Fame? Me?

I know you all have been wondering – where’s that What If? blog that I love (well, tolerate) so well. I’ve been working (‘nough said about THAT) and writing. First a novella as a sequel to my An Accidental Vampire story then a short story as a bridge between the two stories so the second (well, third in the series) will work better time frame wise and vampire maturity wise. Whoever heard of a vampire amateur sleuth anyway? Simon Gireaux may be a New Blood, (remember that term, there’s a shameless promotion moment coming) and a former peasant farmwife in 1650 France, but that doesn’t mean she’s not sharp enough to help solve a murder.

New Blood, a short story now available at www.smashwords.com/profile/view/davidburton, (told ya it was coming) helps take Simone from New Blood status to Young Blood (the afore  mentioned novella coming late summer. Can you not wait?) where she might reasonably be expected to be of help solving a murder. Now, all this heavy-duty back and forth writing is all part of my plan to become rich and famous.

Now I’d rather be rich than famous, but usually (there are exceptions and  no, I don’t want to talk about it) as a writer you need to be a FAMOUS!!! author to be rich.  Of course being a famous writer isn’t like being a rock star or movie star. Sure, they make the big bucks but who needs paparazzi sticking a camera in your face when go to the 7-11 for the milk your personal assistant forgot to pick up because that bitch waitress at the restaurant where he went to pick up the seaweed salad which only they know to make the proper way was so rude, or the ones who lay in wait hoping to get a photo of you without at least a half hour’s worth of makeup, or the ones who lurk in the bushes at the back of your compound hoping for a naked picture of you (I hate that. Don’t you?). Sure they get hot girls and hunky guys throwing themselves  at their feet (or wherever), and they get to go to fancy shmancy parties and glitzy movie premiers, but then they have to spend hours getting all glammed up  and haven’t they heard that every picture taken on a red carpet takes a little bit of their soul? Who wants  that kind of fame?

My kind of fame is more likely to be where I’m working in a bare, fifth floor walk up cold-water flat, pounding out brilliant prose on an ancient computer run on power bootlegged from a garish neon sign for the sleazy strip joint next door where the Ls are all missing and so it flickers GIR S GIR S GIR S all night as Disco pulses out into the dim nighttime street, grabbing drunk and horny and lonely men by the crotch and dragging them in to watch slightly past-their-prime women  make promises they won’t keep and with the lights on you might not want them to. And if I nod off from a bit too much hair of the dog there’s the occasional flash from across the street of an alcoholic PI snapping shaky pics of overweight, middle age men being ridden by a bleach blonde with a cowboy hat and boots who’s never seen a cow in her life but knows a donkey when she sees one.

Dataset records ->
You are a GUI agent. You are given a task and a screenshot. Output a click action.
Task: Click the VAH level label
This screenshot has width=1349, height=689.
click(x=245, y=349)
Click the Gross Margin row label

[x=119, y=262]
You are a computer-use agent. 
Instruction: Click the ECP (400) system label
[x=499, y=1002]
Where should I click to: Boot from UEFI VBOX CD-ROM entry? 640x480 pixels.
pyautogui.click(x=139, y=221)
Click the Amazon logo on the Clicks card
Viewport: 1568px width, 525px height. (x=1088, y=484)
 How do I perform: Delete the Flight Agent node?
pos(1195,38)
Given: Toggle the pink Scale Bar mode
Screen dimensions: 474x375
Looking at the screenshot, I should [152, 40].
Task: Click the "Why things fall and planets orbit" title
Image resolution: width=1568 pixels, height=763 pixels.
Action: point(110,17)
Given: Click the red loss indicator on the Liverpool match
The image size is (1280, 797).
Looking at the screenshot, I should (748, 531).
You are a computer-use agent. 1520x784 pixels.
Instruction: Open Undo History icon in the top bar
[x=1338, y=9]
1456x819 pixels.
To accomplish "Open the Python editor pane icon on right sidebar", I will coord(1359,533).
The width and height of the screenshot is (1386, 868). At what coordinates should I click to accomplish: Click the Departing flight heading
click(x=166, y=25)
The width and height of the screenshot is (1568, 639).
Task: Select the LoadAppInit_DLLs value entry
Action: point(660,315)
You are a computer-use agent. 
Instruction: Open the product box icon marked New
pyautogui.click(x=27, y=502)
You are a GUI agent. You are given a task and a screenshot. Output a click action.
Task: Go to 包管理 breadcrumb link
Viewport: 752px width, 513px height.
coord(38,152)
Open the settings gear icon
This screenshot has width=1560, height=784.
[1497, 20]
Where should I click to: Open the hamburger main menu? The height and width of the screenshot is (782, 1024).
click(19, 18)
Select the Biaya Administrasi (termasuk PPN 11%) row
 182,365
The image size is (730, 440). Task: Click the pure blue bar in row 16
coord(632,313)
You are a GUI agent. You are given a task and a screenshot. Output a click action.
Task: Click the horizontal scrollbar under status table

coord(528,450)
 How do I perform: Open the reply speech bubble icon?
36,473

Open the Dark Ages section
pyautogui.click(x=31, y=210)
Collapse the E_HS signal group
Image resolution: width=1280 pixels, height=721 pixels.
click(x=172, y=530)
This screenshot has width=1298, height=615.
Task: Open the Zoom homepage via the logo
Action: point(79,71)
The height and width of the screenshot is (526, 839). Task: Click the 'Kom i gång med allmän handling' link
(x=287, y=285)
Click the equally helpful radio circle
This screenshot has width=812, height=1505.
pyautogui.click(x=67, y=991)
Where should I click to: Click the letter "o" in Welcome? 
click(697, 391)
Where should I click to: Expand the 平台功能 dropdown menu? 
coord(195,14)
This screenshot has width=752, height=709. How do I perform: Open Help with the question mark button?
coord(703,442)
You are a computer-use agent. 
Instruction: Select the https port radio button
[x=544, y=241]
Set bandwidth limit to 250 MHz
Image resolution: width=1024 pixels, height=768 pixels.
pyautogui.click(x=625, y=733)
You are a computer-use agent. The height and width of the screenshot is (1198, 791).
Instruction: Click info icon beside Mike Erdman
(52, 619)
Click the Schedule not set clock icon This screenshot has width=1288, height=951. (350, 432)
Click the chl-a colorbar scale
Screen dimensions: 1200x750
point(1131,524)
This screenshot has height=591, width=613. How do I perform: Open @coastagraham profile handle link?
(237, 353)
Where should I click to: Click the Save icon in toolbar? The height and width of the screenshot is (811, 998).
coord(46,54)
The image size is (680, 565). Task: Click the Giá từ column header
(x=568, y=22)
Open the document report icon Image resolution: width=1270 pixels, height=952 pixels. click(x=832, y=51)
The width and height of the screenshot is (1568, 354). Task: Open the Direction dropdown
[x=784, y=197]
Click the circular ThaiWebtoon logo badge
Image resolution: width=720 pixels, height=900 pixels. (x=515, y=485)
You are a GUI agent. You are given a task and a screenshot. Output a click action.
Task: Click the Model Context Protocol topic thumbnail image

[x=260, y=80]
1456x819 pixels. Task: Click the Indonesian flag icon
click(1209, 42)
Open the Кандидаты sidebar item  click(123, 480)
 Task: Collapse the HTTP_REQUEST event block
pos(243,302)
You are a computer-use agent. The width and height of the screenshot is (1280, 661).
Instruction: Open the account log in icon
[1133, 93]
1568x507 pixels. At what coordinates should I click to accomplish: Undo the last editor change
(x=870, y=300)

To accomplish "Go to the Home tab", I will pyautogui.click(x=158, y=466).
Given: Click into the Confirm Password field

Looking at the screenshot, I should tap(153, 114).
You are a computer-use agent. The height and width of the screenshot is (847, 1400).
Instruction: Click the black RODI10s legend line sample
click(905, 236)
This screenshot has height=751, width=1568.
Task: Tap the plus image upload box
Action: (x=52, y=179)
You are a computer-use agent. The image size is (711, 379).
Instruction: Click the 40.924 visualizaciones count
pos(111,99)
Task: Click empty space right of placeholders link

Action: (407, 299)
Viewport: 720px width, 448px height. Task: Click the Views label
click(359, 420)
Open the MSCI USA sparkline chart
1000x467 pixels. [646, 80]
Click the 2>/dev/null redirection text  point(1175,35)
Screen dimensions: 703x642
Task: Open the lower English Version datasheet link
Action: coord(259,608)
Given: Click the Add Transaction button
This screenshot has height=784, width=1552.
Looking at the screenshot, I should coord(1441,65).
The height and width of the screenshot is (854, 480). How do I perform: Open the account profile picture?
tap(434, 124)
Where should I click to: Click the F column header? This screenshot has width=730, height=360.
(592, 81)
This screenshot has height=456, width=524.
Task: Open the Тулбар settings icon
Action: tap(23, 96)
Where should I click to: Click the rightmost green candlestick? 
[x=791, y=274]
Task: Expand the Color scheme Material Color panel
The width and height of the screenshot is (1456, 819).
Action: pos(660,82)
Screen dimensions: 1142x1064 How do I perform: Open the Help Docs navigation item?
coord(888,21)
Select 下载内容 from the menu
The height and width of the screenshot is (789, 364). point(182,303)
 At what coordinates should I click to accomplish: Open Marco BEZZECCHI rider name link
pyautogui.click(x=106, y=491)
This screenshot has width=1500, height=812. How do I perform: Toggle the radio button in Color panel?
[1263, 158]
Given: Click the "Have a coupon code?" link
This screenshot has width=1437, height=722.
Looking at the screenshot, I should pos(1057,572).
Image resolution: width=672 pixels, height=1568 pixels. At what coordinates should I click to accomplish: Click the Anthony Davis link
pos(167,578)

Things to do ->
(A) In the blog post about fame, which letters are missing from the neon sign of the strip joint next door?
(B) Repeat the blog post about fame from "I know you all" up to and including "solve a murder.".

Answer set ->
(A) The Ls are all missing.

(B)
I know you all have been wondering – where’s that What If? blog that I love (well, tolerate) so well. I’ve been working (‘nough said about THAT) and writing. First a novella as a sequel to my An Accidental Vampire story then a short story as a bridge between the two stories so the second (well, third in the series) will work better time frame wise and vampire maturity wise. Whoever heard of a vampire amateur sleuth anyway? Simon Gireaux may be a New Blood, (remember that term, there’s a shameless promotion moment coming) and a former peasant farmwife in 1650 France, but that doesn’t mean she’s not sharp enough to help solve a murder.